Когда уже совсем поник,
Уже пошел куда-то книзу,
Услышал я Марьяны крик,
Как две пощечины Борису:
— Ложь! Ложь!..
Потопленный,
Из рямины
В полупритихший глядя зал,
Увидел я глаза Марьяны…
Глаза Марьянины…
Глаза…
Одни глаза…
Большие…
Карие…
В них страх горел,
И стыд в них рдел,
Как будто тесный зал летел,
Как самолет
Летит к аварии…
* * *
И ушел я, преступный…
И не только Седьмое,
Стало мне недоступно
Небо даже простое.
Высота отблистала,
И дорога в развилке
Узким горлышком стала
Недопитой бутылки.
Быть с ней
Сердцу дешевле.
Постигается легче
Лебединая шея,
Голубиные плечи.
Ночь идет, нависая,
Ночь идет, и за полночь
Завихлялась «косая»
Ресторанная сволочь.
Разжижение плоти.
Торжество круговерти.
Как на всяком болоте,
Появляются черти.
И, развязный и резвый,
Плыл он сном ресторанным.
Бойтесь, ежели трезвый
Занимается пьяным.
— Ты же волен?
— Не волен.
— Ты здоров?
— Я калека.
— Чем ты болен?
— Я болен.
Всеми болями века. —
Хмыкнул.
— Глупая ноша.
— Не умею иначе.
— Века нет.
— Тогда что же?!
— Лишь минуты удачи.
Я поднялся.
Встревожен,
Отряхнулся от пьянства
И ударил по роже
Мировое мещанство.
Крикнул, все еще дюжий:
— Топочите!
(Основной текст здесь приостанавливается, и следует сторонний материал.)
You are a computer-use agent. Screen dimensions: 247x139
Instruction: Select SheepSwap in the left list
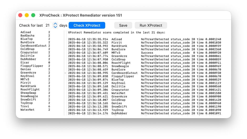[x=28, y=93]
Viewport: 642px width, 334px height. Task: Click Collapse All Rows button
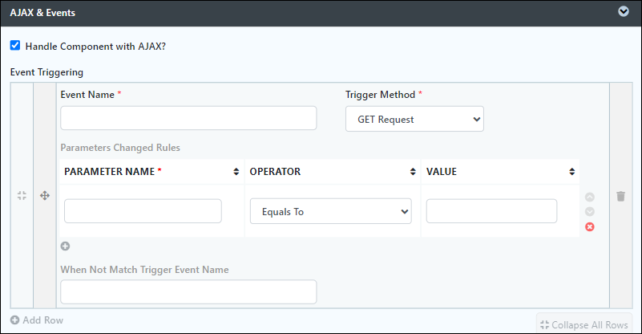[584, 325]
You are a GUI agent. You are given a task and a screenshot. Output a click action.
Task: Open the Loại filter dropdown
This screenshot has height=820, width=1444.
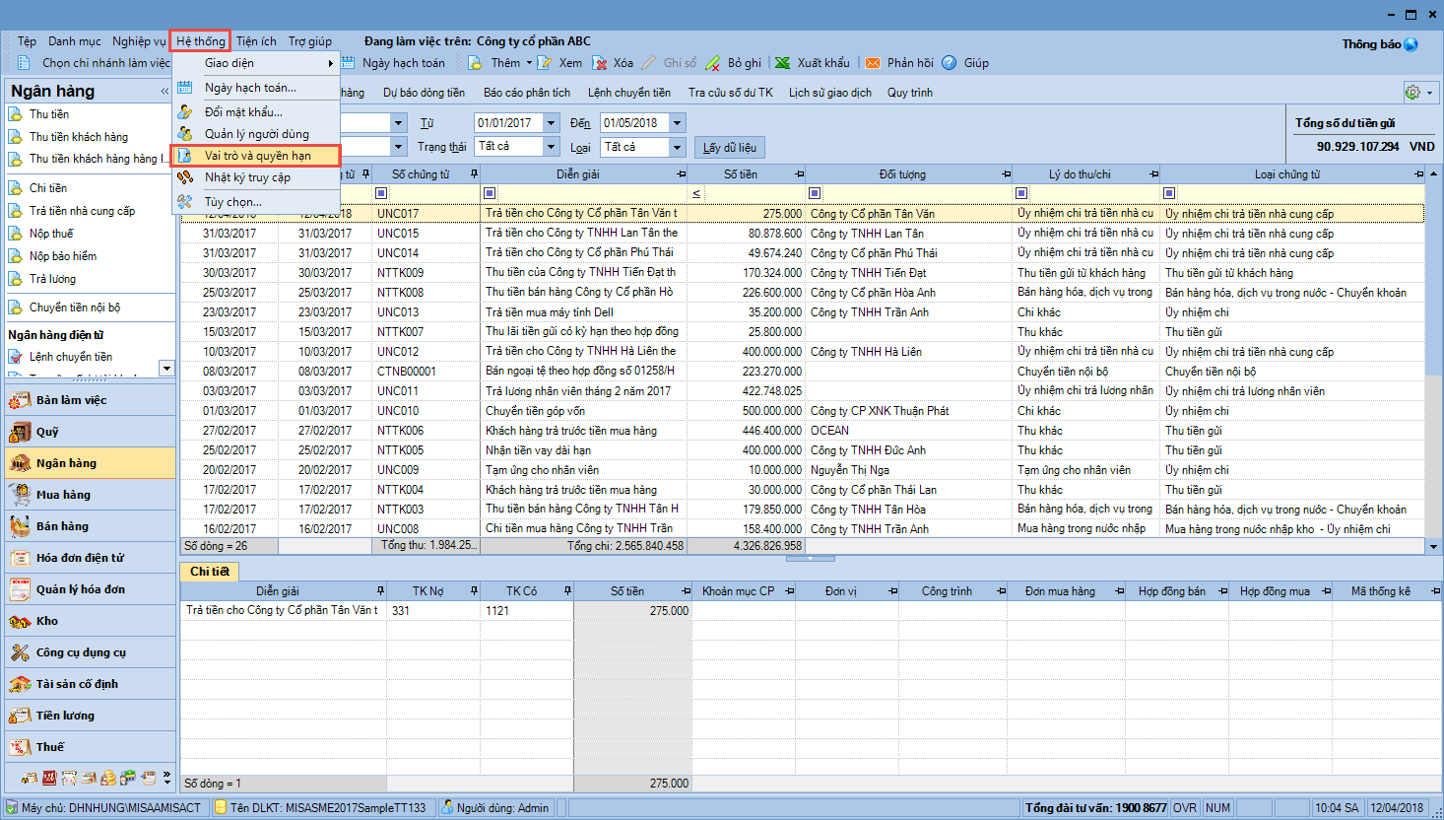[x=677, y=147]
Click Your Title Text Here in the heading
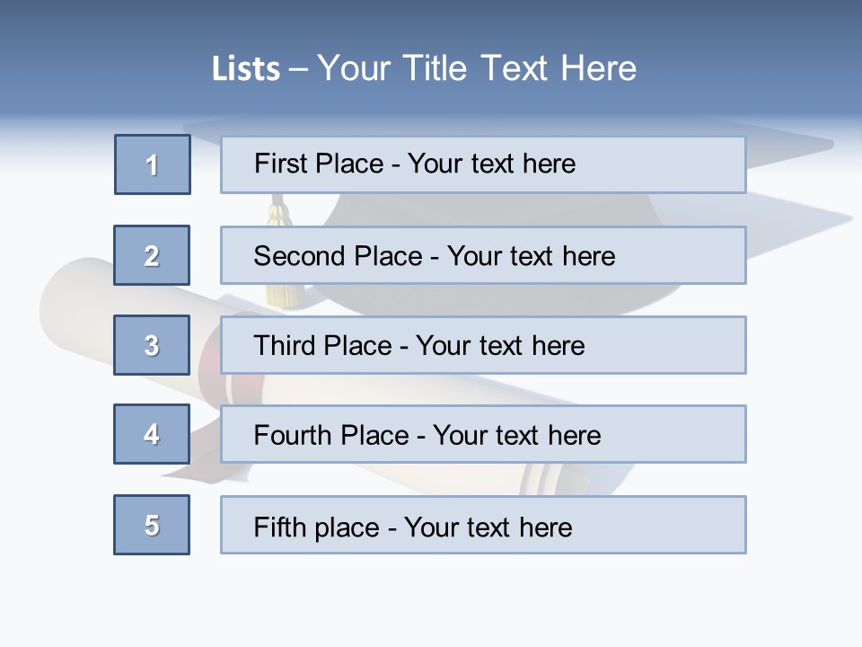The width and height of the screenshot is (862, 647). (476, 69)
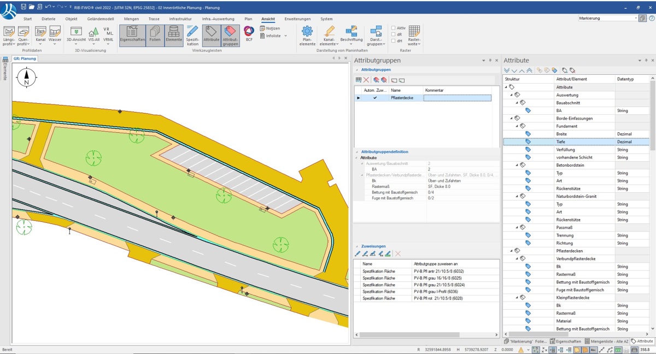
Task: Open the Infrastruktur ribbon tab
Action: click(180, 19)
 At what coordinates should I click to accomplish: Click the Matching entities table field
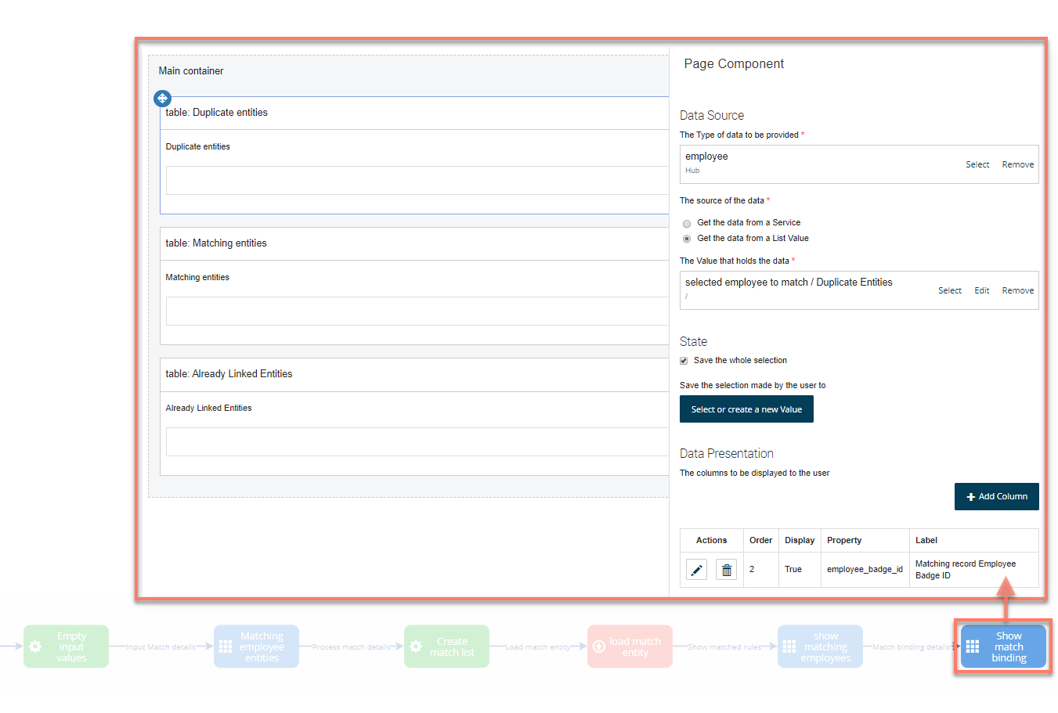[x=417, y=311]
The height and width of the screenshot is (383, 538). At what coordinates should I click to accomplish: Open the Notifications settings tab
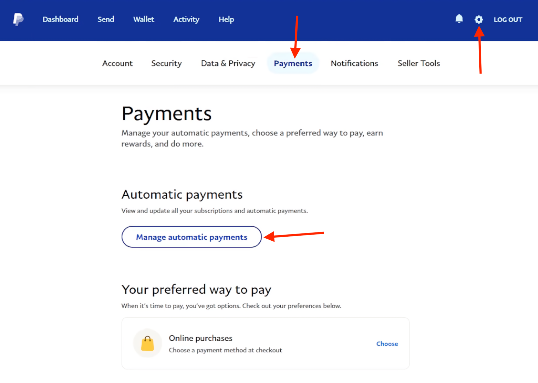354,63
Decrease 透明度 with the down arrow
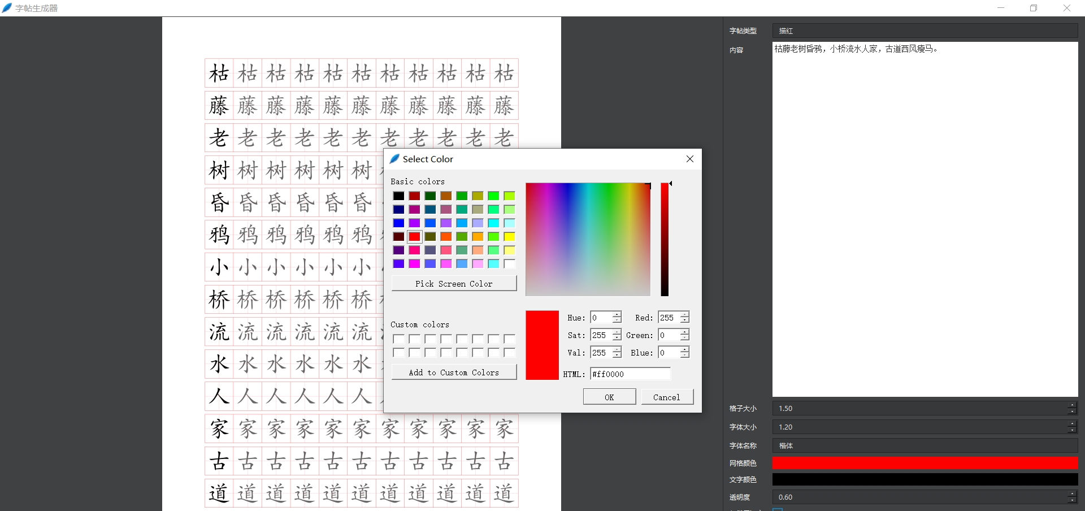This screenshot has height=511, width=1085. [x=1072, y=500]
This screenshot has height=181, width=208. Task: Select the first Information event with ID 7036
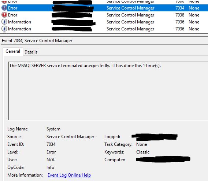click(104, 22)
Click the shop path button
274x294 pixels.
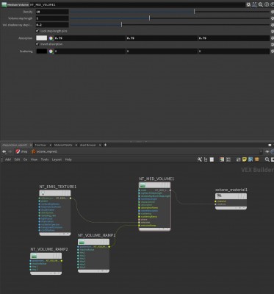[x=21, y=151]
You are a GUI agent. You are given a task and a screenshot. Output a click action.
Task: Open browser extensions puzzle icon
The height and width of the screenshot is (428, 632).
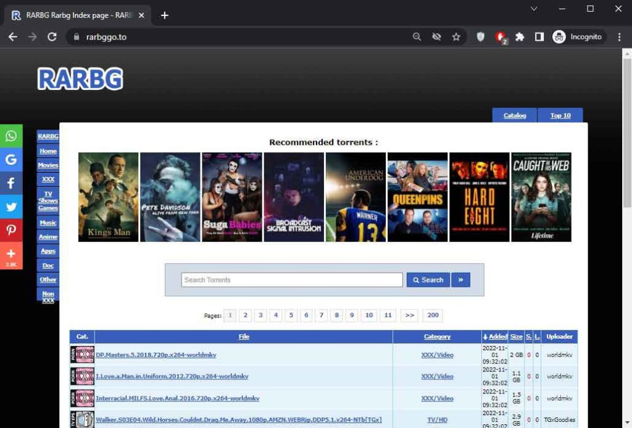[x=520, y=37]
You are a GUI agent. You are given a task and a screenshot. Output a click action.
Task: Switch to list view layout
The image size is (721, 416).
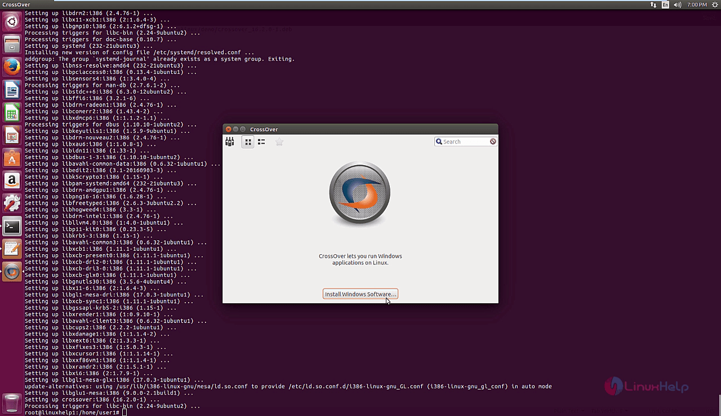click(x=261, y=142)
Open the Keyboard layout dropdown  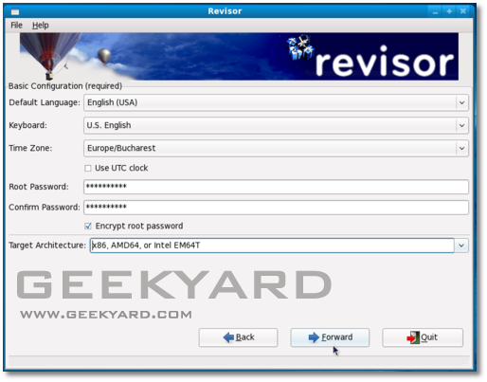(x=461, y=125)
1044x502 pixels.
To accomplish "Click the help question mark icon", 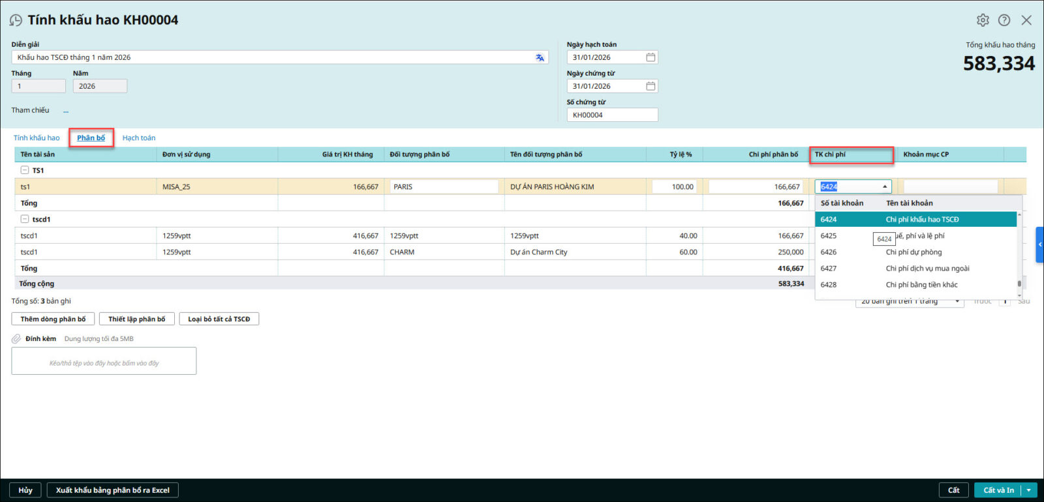I will click(x=1004, y=20).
Пляшите!..
А вот этого в луже
На мой счет запишите!
* * *
Все рушилось.
Хмельному мнилось,
В глазах — Помпея...
Свет и тьма.
Труба кирпичная кренилась,
Качались люди и дома.
На площади.
Где гимны пели,
Казалось, ставши на вулкан,
Пошатывался великан
В тяжелой каменной шинели.
Не осуждал его,
Не клял.
Был пьян, а все же догадался,
Что он стоял,
Что мир стоял
И только я один шатался.
Доверчиво пошел к нему
Искать защиту и опору…
— Нас, гордых, бьют…
А почему
Услужливые лезут в гору?
Зачем в чести чиновник-трус
И карьерист особой масти,
Которым попривили вкус
К твоим цитатам,
К славе,
К власти?
…Кто страхи превратил в закон?
Кто мою веру вынул вон?
Кто зло внушил:
Казнись, Василий!
Не знаешь?
Горю не помочь?
Так для чего ж
Мне эта ночь,
Перед которой
Я бессилен?!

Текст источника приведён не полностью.